Segment Start: Records provided

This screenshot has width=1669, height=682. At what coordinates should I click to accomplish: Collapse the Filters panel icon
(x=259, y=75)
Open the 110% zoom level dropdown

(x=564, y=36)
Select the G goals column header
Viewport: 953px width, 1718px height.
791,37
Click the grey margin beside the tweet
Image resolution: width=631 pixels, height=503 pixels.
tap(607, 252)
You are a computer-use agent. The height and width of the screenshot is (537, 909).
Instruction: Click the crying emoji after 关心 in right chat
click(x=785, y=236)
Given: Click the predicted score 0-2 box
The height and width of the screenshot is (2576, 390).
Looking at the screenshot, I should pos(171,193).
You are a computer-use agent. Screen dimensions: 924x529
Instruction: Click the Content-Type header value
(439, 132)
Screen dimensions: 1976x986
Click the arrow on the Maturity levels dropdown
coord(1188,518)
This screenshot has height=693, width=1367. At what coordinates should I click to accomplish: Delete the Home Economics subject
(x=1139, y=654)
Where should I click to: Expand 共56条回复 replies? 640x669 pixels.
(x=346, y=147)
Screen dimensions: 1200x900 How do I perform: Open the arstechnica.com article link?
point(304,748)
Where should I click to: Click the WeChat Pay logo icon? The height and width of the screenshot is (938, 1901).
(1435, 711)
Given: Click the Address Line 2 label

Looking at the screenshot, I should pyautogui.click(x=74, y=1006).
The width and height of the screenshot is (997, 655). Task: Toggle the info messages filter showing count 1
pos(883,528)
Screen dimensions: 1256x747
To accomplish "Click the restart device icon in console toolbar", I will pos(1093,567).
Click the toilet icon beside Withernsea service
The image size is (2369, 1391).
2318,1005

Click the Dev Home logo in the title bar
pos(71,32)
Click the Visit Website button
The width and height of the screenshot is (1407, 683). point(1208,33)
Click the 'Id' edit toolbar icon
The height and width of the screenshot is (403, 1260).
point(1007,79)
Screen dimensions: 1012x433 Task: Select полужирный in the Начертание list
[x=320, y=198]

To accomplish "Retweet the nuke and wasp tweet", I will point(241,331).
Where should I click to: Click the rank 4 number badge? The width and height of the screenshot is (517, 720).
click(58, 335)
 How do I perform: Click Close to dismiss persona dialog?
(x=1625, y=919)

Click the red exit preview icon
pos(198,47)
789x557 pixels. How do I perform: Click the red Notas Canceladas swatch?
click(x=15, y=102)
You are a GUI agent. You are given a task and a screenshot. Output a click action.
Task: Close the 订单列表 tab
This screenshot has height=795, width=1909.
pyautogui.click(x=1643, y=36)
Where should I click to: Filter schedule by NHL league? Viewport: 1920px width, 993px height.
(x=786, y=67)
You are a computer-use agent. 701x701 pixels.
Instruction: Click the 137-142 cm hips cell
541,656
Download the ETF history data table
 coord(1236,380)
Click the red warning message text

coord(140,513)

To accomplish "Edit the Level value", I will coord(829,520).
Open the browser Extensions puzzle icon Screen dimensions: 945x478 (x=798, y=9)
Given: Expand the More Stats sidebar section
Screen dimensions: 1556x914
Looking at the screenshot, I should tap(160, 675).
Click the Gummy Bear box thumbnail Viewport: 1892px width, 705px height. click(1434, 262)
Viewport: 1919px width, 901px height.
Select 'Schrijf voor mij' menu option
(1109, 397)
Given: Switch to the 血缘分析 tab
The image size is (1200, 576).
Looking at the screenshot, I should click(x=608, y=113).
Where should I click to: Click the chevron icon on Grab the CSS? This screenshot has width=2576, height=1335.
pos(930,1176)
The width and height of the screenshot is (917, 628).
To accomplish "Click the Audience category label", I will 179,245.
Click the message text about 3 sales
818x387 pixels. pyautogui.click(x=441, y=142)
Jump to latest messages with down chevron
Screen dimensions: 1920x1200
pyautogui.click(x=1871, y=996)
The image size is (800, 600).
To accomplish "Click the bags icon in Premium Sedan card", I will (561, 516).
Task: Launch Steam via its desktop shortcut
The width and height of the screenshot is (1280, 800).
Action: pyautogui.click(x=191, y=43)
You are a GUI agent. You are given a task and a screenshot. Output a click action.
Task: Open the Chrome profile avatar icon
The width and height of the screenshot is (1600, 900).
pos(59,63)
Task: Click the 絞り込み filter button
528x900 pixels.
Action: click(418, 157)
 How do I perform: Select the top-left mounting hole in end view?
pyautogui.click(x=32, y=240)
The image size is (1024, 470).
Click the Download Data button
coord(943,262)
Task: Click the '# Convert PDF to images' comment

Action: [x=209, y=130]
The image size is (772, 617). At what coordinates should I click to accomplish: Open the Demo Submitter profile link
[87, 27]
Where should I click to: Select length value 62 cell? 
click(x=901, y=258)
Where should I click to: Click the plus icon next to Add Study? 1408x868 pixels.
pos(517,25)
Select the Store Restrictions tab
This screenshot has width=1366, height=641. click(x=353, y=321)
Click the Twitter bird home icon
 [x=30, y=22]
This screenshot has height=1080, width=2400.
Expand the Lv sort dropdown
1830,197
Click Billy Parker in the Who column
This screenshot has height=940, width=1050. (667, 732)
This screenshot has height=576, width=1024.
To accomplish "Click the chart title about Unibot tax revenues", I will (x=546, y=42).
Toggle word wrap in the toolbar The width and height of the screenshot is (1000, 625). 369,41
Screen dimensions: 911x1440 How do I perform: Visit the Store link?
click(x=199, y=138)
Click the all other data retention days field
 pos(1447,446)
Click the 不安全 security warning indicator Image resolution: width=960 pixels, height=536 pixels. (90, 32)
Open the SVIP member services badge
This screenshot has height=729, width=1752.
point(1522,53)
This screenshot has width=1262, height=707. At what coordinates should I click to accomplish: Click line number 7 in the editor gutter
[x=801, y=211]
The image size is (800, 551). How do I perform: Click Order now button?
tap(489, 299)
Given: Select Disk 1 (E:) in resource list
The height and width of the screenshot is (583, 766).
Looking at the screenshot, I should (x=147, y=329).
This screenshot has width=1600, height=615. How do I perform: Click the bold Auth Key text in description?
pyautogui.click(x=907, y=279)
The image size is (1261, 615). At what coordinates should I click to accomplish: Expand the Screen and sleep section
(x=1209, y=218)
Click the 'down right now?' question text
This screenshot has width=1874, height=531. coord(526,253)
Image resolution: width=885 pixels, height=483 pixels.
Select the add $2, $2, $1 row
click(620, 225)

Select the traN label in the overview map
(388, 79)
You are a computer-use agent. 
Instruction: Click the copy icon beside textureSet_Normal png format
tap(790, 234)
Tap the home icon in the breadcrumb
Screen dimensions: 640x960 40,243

Segment End: Records provided

▶ _Work instruction_
Word for word, extract all the records.

▶ _Answer_
This screenshot has width=1669, height=682. At what coordinates should I click to accomplish: Collapse the Filters panel icon
(x=259, y=75)
Open the 110% zoom level dropdown

(x=564, y=36)
Select the G goals column header
Viewport: 953px width, 1718px height.
791,37
Click the grey margin beside the tweet
Image resolution: width=631 pixels, height=503 pixels.
tap(607, 252)
You are a computer-use agent. The height and width of the screenshot is (537, 909).
Instruction: Click the crying emoji after 关心 in right chat
click(x=785, y=236)
Given: Click the predicted score 0-2 box
The height and width of the screenshot is (2576, 390).
Looking at the screenshot, I should pos(171,193).
You are a computer-use agent. Screen dimensions: 924x529
Instruction: Click the Content-Type header value
(439, 132)
Screen dimensions: 1976x986
Click the arrow on the Maturity levels dropdown
coord(1188,518)
This screenshot has height=693, width=1367. At what coordinates should I click to accomplish: Delete the Home Economics subject
(x=1139, y=654)
Where should I click to: Expand 共56条回复 replies? 640x669 pixels.
(x=346, y=147)
Screen dimensions: 1200x900 How do I perform: Open the arstechnica.com article link?
point(304,748)
Where should I click to: Click the WeChat Pay logo icon? The height and width of the screenshot is (938, 1901).
(1435, 711)
Given: Click the Address Line 2 label

Looking at the screenshot, I should pyautogui.click(x=74, y=1006).
The width and height of the screenshot is (997, 655). Task: Toggle the info messages filter showing count 1
pos(883,528)
Screen dimensions: 1256x747
To accomplish "Click the restart device icon in console toolbar", I will pos(1093,567).
Click the toilet icon beside Withernsea service
The image size is (2369, 1391).
2318,1005

Click the Dev Home logo in the title bar
pos(71,32)
Click the Visit Website button
The width and height of the screenshot is (1407, 683). point(1208,33)
Click the 'Id' edit toolbar icon
The height and width of the screenshot is (403, 1260).
point(1007,79)
Screen dimensions: 1012x433 Task: Select полужирный in the Начертание list
[x=320, y=198]

To accomplish "Retweet the nuke and wasp tweet", I will point(241,331).
Where should I click to: Click the rank 4 number badge? The width and height of the screenshot is (517, 720).
click(58, 335)
 How do I perform: Click Close to dismiss persona dialog?
(x=1625, y=919)

Click the red exit preview icon
pos(198,47)
789x557 pixels. How do I perform: Click the red Notas Canceladas swatch?
click(x=15, y=102)
You are a GUI agent. You are given a task and a screenshot. Output a click action.
Task: Close the 订单列表 tab
This screenshot has height=795, width=1909.
pyautogui.click(x=1643, y=36)
Where should I click to: Filter schedule by NHL league? Viewport: 1920px width, 993px height.
(x=786, y=67)
You are a computer-use agent. 701x701 pixels.
Instruction: Click the 137-142 cm hips cell
541,656
Download the ETF history data table
 coord(1236,380)
Click the red warning message text

coord(140,513)

To accomplish "Edit the Level value", I will coord(829,520).
Open the browser Extensions puzzle icon Screen dimensions: 945x478 (x=798, y=9)
Given: Expand the More Stats sidebar section
Screen dimensions: 1556x914
Looking at the screenshot, I should tap(160, 675).
Click the Gummy Bear box thumbnail Viewport: 1892px width, 705px height. click(1434, 262)
Viewport: 1919px width, 901px height.
Select 'Schrijf voor mij' menu option
(1109, 397)
Given: Switch to the 血缘分析 tab
The image size is (1200, 576).
Looking at the screenshot, I should click(x=608, y=113).
Where should I click to: Click the chevron icon on Grab the CSS? This screenshot has width=2576, height=1335.
pos(930,1176)
The width and height of the screenshot is (917, 628).
To accomplish "Click the Audience category label", I will 179,245.
Click the message text about 3 sales
818x387 pixels. pyautogui.click(x=441, y=142)
Jump to latest messages with down chevron
Screen dimensions: 1920x1200
pyautogui.click(x=1871, y=996)
The image size is (800, 600).
To accomplish "Click the bags icon in Premium Sedan card", I will (561, 516).
Task: Launch Steam via its desktop shortcut
The width and height of the screenshot is (1280, 800).
Action: pyautogui.click(x=191, y=43)
You are a GUI agent. You are given a task and a screenshot. Output a click action.
Task: Open the Chrome profile avatar icon
The width and height of the screenshot is (1600, 900).
pos(59,63)
Task: Click the 絞り込み filter button
528x900 pixels.
Action: click(418, 157)
 How do I perform: Select the top-left mounting hole in end view?
pyautogui.click(x=32, y=240)
The image size is (1024, 470).
Click the Download Data button
coord(943,262)
Task: Click the '# Convert PDF to images' comment

Action: [x=209, y=130]
The image size is (772, 617). At what coordinates should I click to accomplish: Open the Demo Submitter profile link
[87, 27]
Where should I click to: Select length value 62 cell? 
click(x=901, y=258)
Where should I click to: Click the plus icon next to Add Study? 1408x868 pixels.
pos(517,25)
Select the Store Restrictions tab
This screenshot has width=1366, height=641. click(x=353, y=321)
Click the Twitter bird home icon
 [x=30, y=22]
This screenshot has height=1080, width=2400.
Expand the Lv sort dropdown
1830,197
Click Billy Parker in the Who column
This screenshot has height=940, width=1050. (667, 732)
This screenshot has height=576, width=1024.
To accomplish "Click the chart title about Unibot tax revenues", I will (x=546, y=42).
Toggle word wrap in the toolbar The width and height of the screenshot is (1000, 625). 369,41
Screen dimensions: 911x1440 How do I perform: Visit the Store link?
click(x=199, y=138)
Click the all other data retention days field
 pos(1447,446)
Click the 不安全 security warning indicator Image resolution: width=960 pixels, height=536 pixels. (90, 32)
Open the SVIP member services badge
This screenshot has height=729, width=1752.
point(1522,53)
This screenshot has width=1262, height=707. At what coordinates should I click to accomplish: Click line number 7 in the editor gutter
[x=801, y=211]
The image size is (800, 551). How do I perform: Click Order now button?
tap(489, 299)
Given: Select Disk 1 (E:) in resource list
The height and width of the screenshot is (583, 766).
Looking at the screenshot, I should (x=147, y=329).
This screenshot has width=1600, height=615. How do I perform: Click the bold Auth Key text in description?
pyautogui.click(x=907, y=279)
The image size is (1261, 615). At what coordinates should I click to accomplish: Expand the Screen and sleep section
(x=1209, y=218)
Click the 'down right now?' question text
This screenshot has width=1874, height=531. coord(526,253)
Image resolution: width=885 pixels, height=483 pixels.
Select the add $2, $2, $1 row
click(620, 225)

Select the traN label in the overview map
(388, 79)
You are a computer-use agent. 
Instruction: Click the copy icon beside textureSet_Normal png format
tap(790, 234)
Tap the home icon in the breadcrumb
Screen dimensions: 640x960 40,243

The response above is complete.